Australia said Wednesday it had rejected a call from Japan to provide more security for its whaling fleet in Antarctic waters, the site of violent clashes with animal rights activists in previous years.

The Japanese fleet left port Tuesday on the country's annual hunt and activists with the militant Sea Shepherd Conservation Society, who plan to harass the whalers, said they were preparing to join them within days.

But Environment Minister Tony Burke said Canberra had no plans to send a navy or Customs vessel to monitor events in the remote Southern Ocean, despite a Japanese call for action at an International Whaling Commission meeting.

"What Japan was asking of us was to provide a higher level of protection for their vessels simply because they are involved in whaling. There is no way that we could countenance something like that," Burke told the ABC.

US-based Sea Shepherd has also asked Australia to send a ship south in case a high-seas confrontation develops during their months-long pursuit of the whalers in the harsh environment.

"That is one of the reasons I asked Australia to send a vessel down -- to keep the peace -- but they refused," Sea Shepherd founder Paul Watson told Australian news agency AAP.
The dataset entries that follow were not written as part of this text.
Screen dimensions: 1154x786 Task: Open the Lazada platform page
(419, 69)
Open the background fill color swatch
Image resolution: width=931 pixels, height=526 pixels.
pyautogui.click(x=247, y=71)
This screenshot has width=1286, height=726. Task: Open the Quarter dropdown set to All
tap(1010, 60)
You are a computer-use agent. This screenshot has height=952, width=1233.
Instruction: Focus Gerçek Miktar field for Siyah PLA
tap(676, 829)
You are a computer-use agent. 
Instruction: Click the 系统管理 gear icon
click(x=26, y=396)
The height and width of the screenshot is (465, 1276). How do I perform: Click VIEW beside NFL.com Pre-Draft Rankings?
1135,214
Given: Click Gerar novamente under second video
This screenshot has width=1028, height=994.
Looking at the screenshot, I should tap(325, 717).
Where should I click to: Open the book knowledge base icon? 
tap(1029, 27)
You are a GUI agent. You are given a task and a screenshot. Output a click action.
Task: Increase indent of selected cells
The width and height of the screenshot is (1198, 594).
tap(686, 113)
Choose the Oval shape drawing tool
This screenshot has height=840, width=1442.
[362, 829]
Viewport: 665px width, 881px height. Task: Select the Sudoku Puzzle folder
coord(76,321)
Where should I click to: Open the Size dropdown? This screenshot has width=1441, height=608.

Sea Shepherd, which claimed a victory in its fight against the whalers when Japan cut short its last hunting season by one month after taking only a fifth of its planned catch, said it still planned to frustrate the harpooners.

In previous years the activists have lobbed stink bombs onto the decks of the Japanese fleet, while vessels from both sides have repeatedly clashed, including in January 2010 when a collision destroyed a Sea Shepherd trimaran.

Australia last despatched an armed Customs ship, the Oceanic Viking, to the Southern Ocean in early 2008 to gather evidence to use against Japan in a legal challenge to the hunt at the International Court of Justice.

That patrol ship ended up collecting two anti-whaling activists from the Japanese vessel Yushin Maru No.2 which they boarded under cover of darkness after a risky jetski journey.

Australian Greens leader Bob Brown said the government would be held responsible if a confrontation between the whalers and the conservationists ended in violence.

Japan says its whaling is for scientific purposes but Burke said Australia did not "buy for one minute this argument".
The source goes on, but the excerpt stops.